**Records supplied:**
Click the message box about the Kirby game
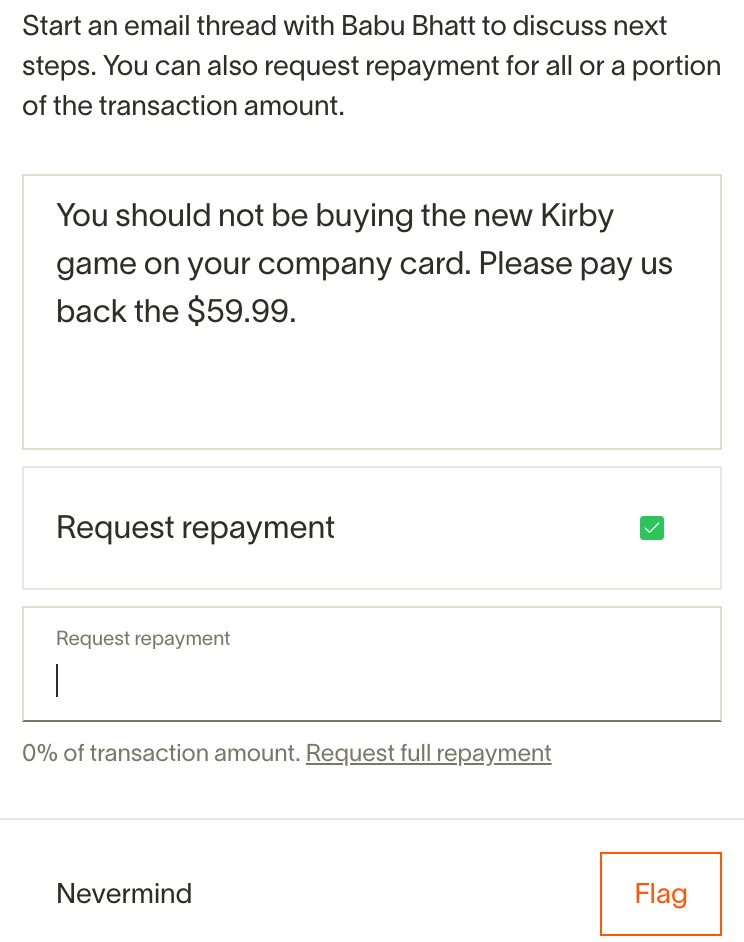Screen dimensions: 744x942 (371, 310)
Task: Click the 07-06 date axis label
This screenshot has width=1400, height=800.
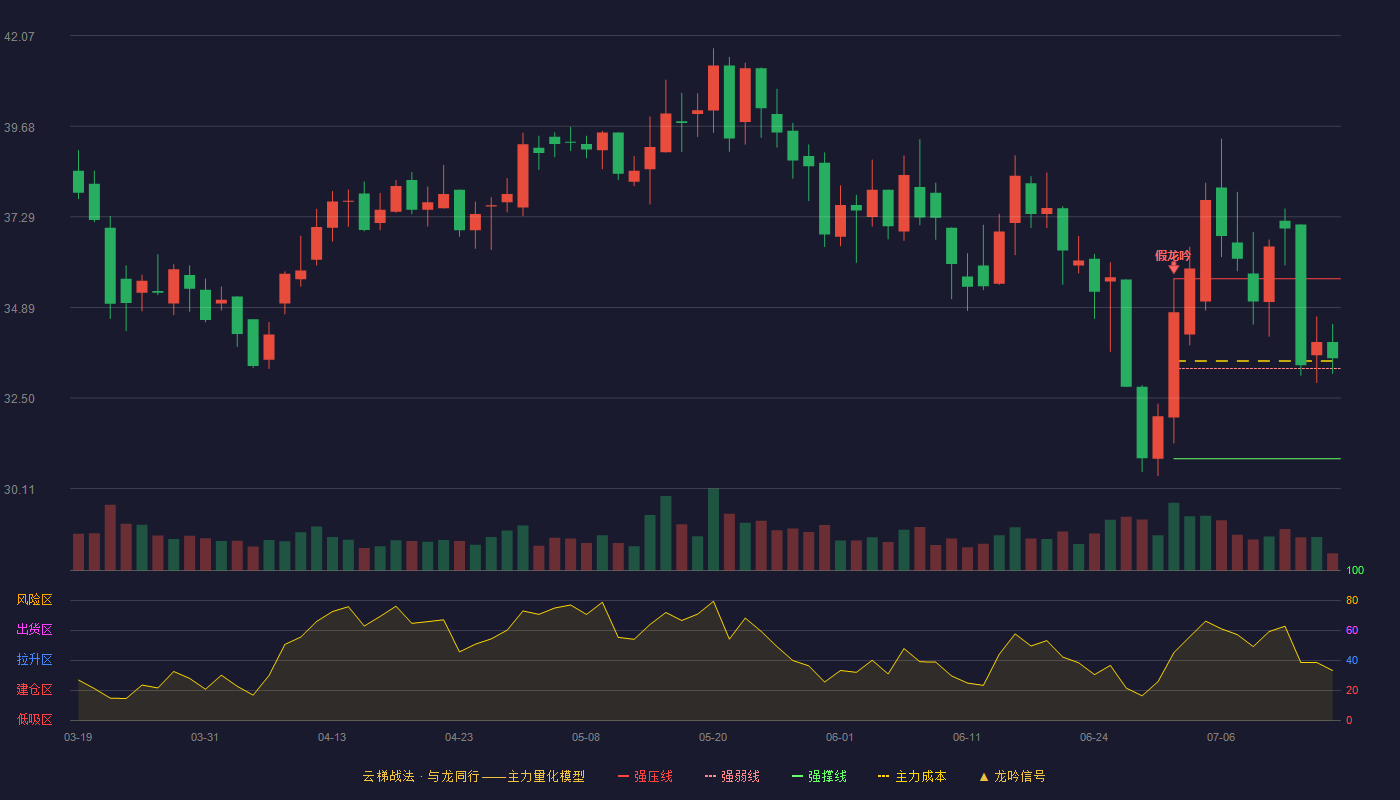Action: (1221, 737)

**Task requirements:**
Copy the text of all the items above word for word, leaving out the pictures.

**Answer to this exercise:**
Click the message box about the Kirby game
Screen dimensions: 744x942 (371, 310)
Task: Click the 07-06 date axis label
This screenshot has width=1400, height=800.
Action: (1221, 737)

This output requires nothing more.